Lesetext
================================

Die Dialektik "Freizeit und Leistung"

Prolog


Unsere Gesellschaft polarisiert sich im Prinzip in zwei Lager: diejenigen mit einem Freizeit-Schwerpunkt und diejenigen mit einem Leistungs-Schwerpunkt. Zunächst einige Worte zu den jeweiligen Definitionen.

Schwerpunkt "Freizeit": Hauptkennzeichen ist hier, dass Arbeit als notwendiges Übel, als Zwang angesehen wird und möglichst wenig Leistung erbracht wird (umgangssprachlich als Faulheit, wirtschaftswissenschaftlich als Minimal-Prinzip bekannt), mit der gerade noch ein bestimmtes Gehalt erreicht werden kann. Hier wird Dienst nach Vorschrift verrichtet und das wars. Wichtig sind in der Freizeit bewusst nichtrationale Tätigkeiten, d.h. alles was sich im thematischen Umfeld "Spaß & Urlaub" befindet. Eine rationale oder (leider auch) moralische Prägung ist eher die Ausnahme. Extremformen davon beschreiben den Vandalismus, das Quälen und Töten von Tieren.

================================

Einträge zum Auffinden von Wörtern und Elementen
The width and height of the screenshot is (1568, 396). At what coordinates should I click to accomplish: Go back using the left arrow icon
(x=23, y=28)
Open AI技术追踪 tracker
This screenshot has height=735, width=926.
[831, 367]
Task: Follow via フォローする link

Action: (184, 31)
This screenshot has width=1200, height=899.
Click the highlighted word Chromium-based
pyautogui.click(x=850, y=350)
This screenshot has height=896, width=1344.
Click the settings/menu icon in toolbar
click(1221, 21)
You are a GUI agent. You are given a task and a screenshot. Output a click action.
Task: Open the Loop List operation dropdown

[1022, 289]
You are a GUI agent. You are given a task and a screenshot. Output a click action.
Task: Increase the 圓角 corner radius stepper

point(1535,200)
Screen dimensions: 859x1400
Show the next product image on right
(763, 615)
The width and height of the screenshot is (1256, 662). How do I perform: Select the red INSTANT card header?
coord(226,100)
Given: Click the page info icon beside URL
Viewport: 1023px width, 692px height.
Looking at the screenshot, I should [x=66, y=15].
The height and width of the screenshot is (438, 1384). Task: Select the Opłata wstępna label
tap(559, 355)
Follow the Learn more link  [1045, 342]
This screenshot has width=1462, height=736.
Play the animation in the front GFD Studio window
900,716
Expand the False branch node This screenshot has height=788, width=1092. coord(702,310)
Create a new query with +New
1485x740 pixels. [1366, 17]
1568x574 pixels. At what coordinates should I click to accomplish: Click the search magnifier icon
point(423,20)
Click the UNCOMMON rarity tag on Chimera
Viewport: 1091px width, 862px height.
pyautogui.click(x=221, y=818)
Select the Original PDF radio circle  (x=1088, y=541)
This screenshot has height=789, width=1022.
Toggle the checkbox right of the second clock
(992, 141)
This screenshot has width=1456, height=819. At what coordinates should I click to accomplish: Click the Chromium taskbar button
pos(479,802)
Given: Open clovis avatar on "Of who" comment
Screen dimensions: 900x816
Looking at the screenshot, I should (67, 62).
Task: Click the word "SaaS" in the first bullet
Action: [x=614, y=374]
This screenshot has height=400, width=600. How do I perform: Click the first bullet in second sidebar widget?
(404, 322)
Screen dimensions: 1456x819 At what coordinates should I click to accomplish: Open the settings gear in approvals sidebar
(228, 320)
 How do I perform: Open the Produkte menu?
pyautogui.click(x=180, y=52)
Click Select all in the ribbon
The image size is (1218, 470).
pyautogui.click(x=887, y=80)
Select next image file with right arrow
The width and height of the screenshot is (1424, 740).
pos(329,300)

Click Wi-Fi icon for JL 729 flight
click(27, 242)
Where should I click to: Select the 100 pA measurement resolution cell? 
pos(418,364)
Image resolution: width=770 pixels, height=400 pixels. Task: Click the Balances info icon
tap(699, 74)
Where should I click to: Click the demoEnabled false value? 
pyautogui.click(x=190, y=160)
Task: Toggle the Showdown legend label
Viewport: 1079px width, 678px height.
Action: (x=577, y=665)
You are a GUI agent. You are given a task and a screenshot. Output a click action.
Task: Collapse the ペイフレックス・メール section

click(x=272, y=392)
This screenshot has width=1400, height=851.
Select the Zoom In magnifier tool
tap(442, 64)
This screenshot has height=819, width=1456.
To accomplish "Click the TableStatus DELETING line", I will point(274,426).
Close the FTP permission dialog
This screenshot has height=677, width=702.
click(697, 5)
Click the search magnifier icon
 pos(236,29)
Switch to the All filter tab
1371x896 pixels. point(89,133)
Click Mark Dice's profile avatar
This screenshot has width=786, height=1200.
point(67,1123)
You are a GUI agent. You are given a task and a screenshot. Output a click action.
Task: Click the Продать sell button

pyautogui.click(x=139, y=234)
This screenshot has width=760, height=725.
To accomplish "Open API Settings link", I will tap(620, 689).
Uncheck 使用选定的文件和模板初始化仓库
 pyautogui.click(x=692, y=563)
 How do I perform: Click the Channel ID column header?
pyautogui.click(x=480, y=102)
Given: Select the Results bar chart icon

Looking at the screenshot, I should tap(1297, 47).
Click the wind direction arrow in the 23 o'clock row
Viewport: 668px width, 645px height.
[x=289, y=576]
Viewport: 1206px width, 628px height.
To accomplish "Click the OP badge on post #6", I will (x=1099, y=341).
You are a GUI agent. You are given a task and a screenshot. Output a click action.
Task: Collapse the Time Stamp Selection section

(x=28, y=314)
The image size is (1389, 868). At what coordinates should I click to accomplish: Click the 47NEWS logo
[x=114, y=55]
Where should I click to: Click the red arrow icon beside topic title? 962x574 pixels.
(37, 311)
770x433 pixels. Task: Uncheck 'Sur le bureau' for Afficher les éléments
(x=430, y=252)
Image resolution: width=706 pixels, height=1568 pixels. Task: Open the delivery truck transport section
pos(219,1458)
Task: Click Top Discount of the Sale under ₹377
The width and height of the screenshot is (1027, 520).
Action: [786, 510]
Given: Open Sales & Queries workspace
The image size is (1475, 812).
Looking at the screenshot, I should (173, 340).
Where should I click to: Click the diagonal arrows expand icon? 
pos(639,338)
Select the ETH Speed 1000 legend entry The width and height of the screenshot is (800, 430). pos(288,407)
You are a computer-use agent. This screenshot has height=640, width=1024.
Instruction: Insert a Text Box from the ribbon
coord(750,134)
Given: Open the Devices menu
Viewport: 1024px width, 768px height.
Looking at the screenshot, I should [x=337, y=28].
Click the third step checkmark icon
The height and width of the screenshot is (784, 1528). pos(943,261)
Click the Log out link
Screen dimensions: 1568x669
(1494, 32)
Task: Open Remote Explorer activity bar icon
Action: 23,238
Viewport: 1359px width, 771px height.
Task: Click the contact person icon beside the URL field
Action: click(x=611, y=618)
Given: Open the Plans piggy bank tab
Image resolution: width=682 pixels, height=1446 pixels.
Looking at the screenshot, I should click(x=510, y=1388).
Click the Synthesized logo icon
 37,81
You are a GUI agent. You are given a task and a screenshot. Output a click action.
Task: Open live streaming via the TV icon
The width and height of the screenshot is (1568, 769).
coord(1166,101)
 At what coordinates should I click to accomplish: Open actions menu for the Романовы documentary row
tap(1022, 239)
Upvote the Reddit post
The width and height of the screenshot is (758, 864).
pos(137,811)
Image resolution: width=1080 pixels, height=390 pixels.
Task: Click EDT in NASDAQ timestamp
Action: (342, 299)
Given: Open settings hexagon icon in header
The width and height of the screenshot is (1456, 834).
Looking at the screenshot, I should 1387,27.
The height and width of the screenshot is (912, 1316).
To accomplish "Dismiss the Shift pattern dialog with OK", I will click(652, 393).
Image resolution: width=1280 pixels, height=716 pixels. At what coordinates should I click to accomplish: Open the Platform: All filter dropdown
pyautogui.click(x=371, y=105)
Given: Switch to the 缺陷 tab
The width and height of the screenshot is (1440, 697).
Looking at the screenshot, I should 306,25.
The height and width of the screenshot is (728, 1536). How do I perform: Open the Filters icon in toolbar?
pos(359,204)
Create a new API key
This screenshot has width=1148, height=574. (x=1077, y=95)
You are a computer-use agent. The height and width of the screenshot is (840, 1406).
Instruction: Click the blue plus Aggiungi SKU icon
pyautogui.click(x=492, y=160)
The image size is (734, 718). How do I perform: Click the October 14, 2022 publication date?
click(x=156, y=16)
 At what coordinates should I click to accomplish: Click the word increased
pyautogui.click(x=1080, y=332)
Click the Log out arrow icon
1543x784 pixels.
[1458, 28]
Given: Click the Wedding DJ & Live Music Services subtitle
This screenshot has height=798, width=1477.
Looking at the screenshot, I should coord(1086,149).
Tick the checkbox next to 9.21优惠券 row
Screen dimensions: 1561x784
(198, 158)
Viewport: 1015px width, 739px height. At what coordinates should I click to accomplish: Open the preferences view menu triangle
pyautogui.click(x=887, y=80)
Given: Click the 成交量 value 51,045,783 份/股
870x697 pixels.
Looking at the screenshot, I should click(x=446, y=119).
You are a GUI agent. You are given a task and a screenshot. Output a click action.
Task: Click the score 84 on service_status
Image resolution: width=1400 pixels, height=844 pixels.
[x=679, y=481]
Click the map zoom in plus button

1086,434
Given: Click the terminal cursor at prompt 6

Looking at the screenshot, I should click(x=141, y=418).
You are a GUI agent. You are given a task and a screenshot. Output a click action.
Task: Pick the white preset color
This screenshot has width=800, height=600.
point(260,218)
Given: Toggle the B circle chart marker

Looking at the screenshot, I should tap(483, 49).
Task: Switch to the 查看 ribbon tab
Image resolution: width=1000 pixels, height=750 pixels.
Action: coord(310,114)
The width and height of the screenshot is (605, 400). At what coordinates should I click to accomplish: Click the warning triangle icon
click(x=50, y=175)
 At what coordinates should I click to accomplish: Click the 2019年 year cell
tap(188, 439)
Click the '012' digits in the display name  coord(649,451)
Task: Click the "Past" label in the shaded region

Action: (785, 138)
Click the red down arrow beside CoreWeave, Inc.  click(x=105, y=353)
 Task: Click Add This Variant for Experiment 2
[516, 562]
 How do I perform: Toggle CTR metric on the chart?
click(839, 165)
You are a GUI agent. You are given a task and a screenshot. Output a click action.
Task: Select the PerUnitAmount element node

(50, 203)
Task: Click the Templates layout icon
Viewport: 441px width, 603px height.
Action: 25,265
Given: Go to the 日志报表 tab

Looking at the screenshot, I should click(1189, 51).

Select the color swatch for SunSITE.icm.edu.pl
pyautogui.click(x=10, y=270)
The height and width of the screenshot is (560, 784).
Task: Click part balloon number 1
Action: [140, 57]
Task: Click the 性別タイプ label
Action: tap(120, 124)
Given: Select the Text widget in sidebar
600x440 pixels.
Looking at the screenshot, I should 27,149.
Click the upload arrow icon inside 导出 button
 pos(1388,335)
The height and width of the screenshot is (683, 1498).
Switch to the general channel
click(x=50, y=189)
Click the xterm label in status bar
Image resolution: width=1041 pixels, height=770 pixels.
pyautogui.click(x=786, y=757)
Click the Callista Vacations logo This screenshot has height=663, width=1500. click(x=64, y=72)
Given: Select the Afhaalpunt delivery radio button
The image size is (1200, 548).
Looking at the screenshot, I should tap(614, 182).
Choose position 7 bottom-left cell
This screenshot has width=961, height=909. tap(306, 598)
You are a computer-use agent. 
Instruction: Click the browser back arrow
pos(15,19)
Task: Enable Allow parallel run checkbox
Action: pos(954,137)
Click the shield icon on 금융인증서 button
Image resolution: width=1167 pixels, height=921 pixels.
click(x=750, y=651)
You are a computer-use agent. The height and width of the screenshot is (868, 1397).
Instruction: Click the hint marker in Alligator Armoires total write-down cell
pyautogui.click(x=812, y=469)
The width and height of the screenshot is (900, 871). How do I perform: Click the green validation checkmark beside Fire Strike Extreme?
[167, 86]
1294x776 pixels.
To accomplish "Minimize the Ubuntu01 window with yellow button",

================================

Aufgabe
Gib den Lesetext wortgetreu wieder, beginnend mit "Unsere Gesellschaft polarisiert" und weiter bis einschließlich "den jeweiligen Definitionen.". Die Einträge stehen in keinem Zusammenhang mit dem Lesetext.

Ergebnis der Aufgabe
Unsere Gesellschaft polarisiert sich im Prinzip in zwei Lager: diejenigen mit einem Freizeit-Schwerpunkt und diejenigen mit einem Leistungs-Schwerpunkt. Zunächst einige Worte zu den jeweiligen Definitionen.